** Your instructions **
Among the lines below, return each one that contains the word "location".

Stored records
* * * * * * *
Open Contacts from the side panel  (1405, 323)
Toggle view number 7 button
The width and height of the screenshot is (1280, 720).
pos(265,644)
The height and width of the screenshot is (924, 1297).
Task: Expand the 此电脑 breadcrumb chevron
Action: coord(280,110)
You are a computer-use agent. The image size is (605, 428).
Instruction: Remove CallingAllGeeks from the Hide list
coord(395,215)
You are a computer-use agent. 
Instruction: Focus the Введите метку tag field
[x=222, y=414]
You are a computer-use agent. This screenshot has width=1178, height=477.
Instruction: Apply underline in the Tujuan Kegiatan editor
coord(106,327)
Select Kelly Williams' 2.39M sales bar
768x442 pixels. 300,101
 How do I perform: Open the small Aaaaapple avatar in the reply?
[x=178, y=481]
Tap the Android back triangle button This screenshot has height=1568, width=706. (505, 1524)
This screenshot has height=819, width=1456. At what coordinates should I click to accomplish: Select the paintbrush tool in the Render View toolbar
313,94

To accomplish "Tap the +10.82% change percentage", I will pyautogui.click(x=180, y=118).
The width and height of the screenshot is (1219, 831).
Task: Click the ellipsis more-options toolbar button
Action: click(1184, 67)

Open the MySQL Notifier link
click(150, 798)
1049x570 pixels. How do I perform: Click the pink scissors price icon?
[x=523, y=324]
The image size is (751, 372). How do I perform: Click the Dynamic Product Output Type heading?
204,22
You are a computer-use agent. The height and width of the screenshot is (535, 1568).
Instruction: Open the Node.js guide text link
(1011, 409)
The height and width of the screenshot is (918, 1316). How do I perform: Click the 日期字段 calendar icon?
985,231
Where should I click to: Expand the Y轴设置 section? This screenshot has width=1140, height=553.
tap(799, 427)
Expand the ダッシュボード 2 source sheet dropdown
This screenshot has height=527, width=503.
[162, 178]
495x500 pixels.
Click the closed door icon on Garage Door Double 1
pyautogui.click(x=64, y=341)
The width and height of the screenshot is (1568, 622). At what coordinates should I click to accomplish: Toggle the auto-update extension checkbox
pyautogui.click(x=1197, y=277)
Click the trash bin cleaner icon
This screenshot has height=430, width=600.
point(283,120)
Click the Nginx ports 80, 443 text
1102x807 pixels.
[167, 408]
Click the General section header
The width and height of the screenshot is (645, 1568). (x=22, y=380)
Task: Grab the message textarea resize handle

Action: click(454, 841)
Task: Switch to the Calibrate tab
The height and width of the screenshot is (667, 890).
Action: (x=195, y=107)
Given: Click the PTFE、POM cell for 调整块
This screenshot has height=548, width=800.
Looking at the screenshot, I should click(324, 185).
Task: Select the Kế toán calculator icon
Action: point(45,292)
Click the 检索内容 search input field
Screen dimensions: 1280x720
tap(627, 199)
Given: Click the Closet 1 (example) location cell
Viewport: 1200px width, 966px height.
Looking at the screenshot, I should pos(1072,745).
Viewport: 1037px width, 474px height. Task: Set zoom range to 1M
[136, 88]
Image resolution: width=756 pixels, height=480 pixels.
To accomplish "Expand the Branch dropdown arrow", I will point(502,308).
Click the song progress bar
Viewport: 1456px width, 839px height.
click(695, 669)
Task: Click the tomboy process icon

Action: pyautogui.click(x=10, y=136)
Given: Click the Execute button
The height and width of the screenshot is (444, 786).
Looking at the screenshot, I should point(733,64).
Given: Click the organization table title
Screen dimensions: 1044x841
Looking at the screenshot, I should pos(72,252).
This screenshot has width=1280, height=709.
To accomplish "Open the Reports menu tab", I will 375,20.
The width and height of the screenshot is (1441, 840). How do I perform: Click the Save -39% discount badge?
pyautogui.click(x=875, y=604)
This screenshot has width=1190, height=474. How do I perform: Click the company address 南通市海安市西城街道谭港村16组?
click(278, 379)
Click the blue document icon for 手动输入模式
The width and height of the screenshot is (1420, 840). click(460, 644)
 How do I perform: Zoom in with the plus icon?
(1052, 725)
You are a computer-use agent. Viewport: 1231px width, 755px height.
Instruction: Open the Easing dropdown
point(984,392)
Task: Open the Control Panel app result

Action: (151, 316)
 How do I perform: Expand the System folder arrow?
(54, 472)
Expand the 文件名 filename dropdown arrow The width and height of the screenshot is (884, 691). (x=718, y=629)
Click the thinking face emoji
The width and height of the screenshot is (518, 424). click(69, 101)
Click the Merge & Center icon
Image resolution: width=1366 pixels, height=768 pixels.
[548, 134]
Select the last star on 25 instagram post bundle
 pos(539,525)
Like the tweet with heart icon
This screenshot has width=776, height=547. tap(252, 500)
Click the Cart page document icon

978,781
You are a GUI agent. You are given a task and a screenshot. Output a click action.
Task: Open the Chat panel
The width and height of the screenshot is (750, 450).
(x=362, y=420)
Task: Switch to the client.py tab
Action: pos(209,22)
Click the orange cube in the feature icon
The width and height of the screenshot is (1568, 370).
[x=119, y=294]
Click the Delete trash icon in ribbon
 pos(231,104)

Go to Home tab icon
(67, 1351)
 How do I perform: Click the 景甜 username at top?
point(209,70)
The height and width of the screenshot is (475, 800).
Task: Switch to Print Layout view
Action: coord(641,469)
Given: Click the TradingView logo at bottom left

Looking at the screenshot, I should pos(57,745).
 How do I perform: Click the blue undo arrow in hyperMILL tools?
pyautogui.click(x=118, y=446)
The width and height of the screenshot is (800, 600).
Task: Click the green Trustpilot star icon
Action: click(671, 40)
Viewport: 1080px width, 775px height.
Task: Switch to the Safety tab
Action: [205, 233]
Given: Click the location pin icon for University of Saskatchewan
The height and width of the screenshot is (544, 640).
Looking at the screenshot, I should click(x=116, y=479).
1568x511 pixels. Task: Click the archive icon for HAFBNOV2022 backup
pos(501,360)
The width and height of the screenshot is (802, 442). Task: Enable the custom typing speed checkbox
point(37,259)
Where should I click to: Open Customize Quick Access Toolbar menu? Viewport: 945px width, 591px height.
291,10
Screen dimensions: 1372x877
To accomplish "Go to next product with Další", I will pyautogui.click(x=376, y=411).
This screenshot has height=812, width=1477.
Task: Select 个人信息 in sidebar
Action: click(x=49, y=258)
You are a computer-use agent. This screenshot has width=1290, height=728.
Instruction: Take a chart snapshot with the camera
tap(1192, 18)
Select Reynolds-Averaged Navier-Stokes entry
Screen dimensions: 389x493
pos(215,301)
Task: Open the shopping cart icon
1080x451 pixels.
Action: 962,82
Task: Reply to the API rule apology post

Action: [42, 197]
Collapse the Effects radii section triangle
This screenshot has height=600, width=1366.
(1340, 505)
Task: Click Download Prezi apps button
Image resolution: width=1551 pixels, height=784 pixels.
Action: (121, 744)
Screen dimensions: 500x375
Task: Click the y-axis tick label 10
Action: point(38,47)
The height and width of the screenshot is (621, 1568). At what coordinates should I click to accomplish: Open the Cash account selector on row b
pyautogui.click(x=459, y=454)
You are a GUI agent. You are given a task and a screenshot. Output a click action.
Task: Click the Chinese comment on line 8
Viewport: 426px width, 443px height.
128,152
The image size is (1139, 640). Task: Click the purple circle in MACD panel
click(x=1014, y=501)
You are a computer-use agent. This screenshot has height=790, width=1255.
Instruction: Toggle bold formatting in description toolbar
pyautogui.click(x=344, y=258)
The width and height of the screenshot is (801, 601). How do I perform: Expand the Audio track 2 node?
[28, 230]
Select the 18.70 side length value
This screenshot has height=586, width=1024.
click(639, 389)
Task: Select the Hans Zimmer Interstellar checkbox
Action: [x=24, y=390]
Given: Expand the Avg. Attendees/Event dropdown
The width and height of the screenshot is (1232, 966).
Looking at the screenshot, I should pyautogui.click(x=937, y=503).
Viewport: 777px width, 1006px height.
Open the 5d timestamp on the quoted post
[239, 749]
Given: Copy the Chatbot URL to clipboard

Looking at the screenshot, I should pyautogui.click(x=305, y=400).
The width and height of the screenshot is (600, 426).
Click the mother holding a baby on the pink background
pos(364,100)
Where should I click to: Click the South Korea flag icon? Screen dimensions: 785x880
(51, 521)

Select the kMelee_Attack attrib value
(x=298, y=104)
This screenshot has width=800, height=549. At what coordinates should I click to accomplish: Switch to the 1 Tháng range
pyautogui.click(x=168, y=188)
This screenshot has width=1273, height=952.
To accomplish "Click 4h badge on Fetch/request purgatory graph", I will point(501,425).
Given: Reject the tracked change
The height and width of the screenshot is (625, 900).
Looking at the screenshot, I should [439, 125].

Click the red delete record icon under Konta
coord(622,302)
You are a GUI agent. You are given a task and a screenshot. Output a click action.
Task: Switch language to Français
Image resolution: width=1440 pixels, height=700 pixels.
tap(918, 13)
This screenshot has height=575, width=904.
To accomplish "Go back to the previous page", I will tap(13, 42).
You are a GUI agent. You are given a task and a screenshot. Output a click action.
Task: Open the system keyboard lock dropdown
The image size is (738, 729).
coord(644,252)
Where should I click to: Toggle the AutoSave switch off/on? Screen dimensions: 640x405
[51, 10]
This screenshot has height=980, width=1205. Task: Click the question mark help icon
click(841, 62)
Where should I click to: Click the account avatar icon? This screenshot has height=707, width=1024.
* * * * * * *
** Written answer **
Given: Click the Closet 1 (example) location cell
Given: Click the location pin icon for University of Saskatchewan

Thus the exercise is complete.